┌──

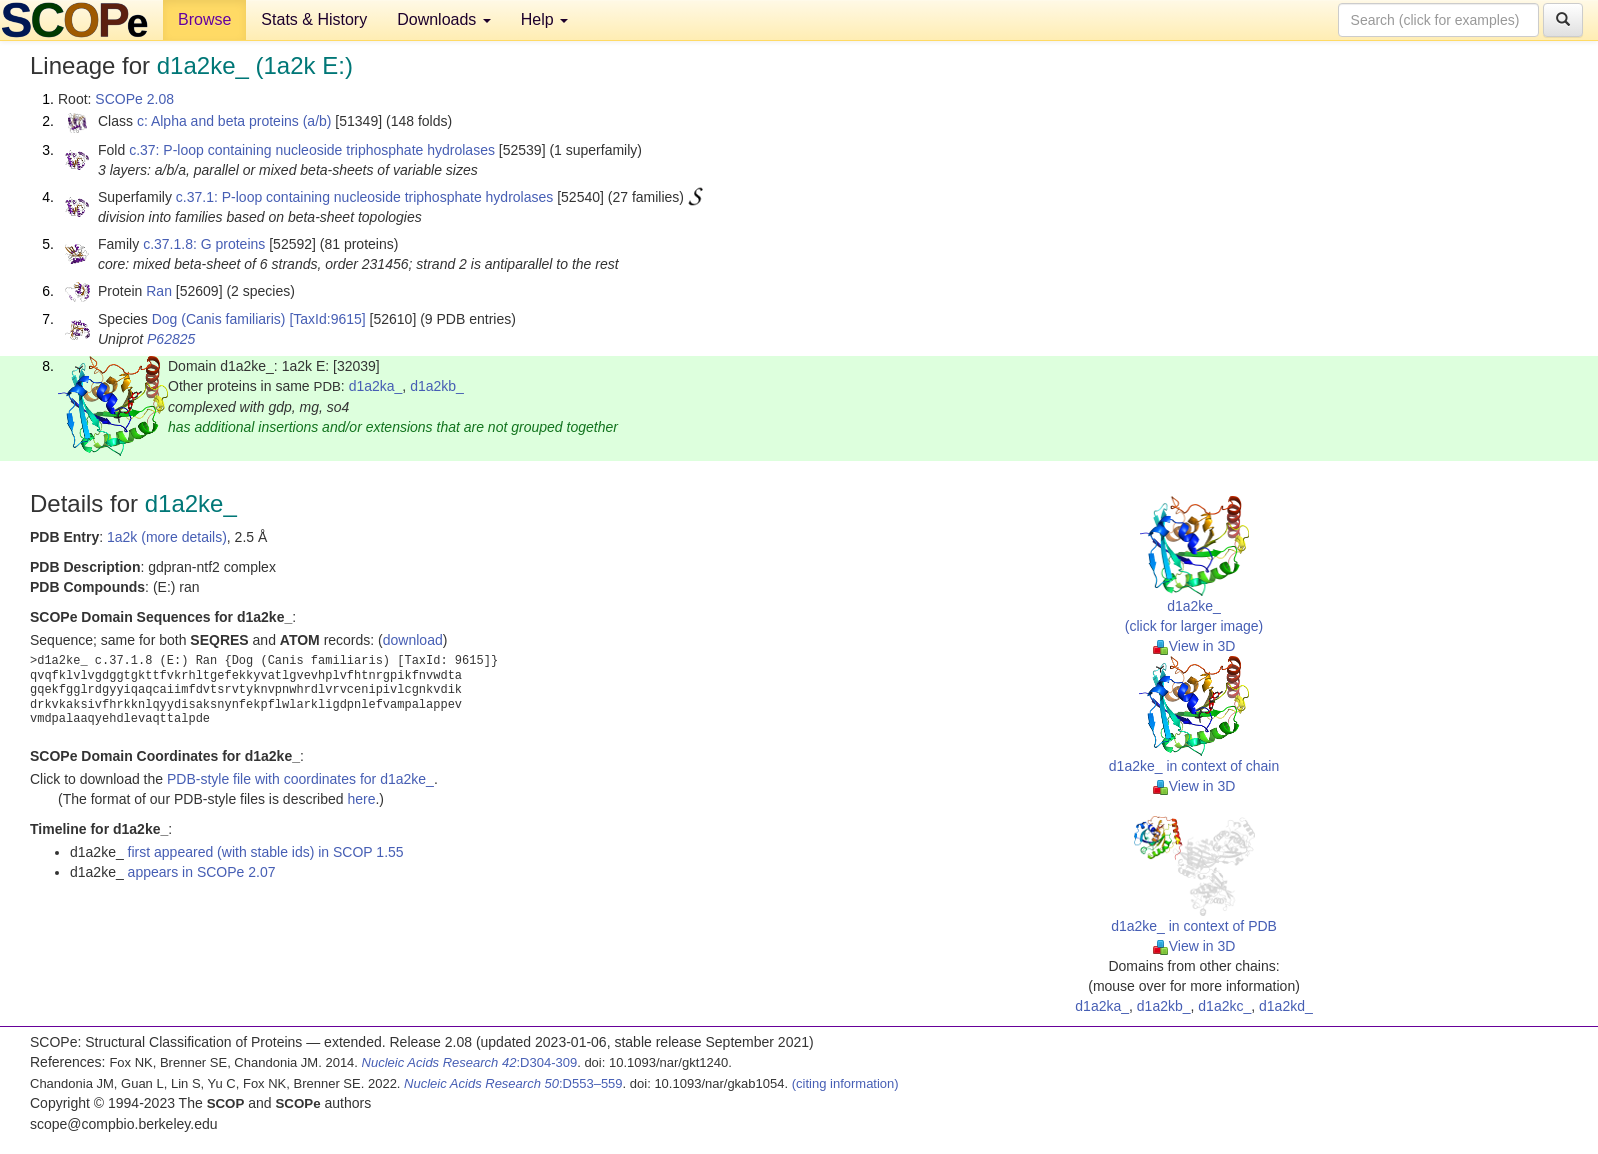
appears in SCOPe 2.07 (202, 872)
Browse (204, 19)
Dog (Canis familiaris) (219, 319)
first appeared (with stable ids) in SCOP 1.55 (266, 852)
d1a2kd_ (1286, 1006)
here (361, 799)
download (413, 640)
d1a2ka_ (376, 386)
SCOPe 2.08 (134, 99)
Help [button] (544, 19)
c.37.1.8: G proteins (204, 244)
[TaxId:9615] (327, 319)
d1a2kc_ (1224, 1006)
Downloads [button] (444, 19)
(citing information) (845, 1083)
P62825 (171, 339)
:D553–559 (513, 1083)
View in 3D (1194, 646)
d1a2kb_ (437, 386)
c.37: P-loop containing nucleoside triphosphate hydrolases (312, 150)
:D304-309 (470, 1062)
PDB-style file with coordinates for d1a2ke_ (300, 779)
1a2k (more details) (167, 537)
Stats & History (314, 19)
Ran (159, 291)
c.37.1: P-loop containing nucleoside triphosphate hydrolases (364, 197)
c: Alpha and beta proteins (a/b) (234, 121)
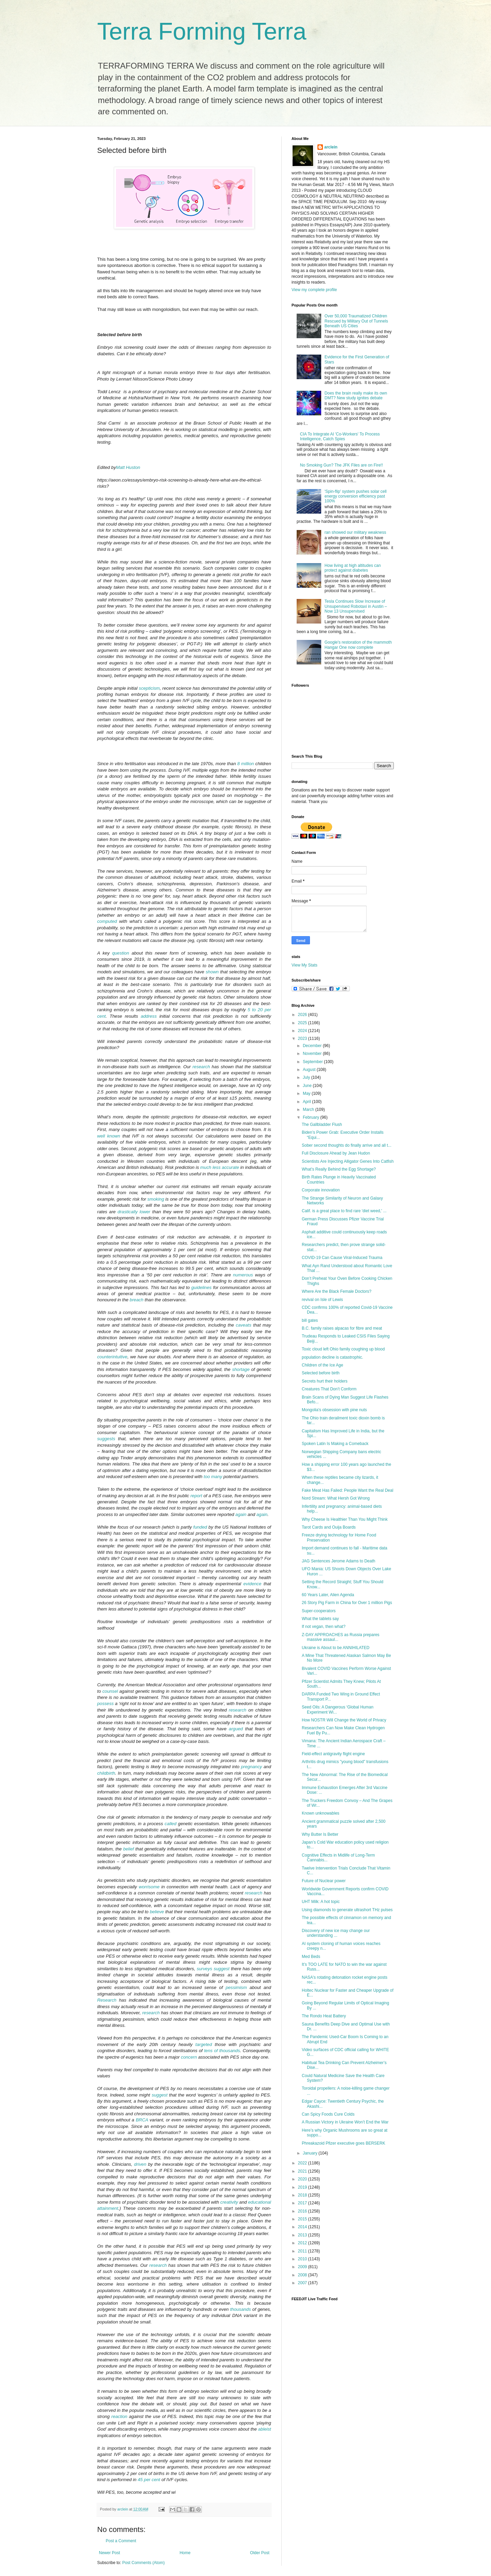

└──

#### Problem to solve
Beginning with the line that holds "Ran (159, 291)", output each line to the end of the material above, exactly, omitting the pictures.

#### Reply to the task
Ran (159, 291)
c.37.1: P-loop containing nucleoside triphosphate hydrolases (364, 197)
c: Alpha and beta proteins (a/b) (234, 121)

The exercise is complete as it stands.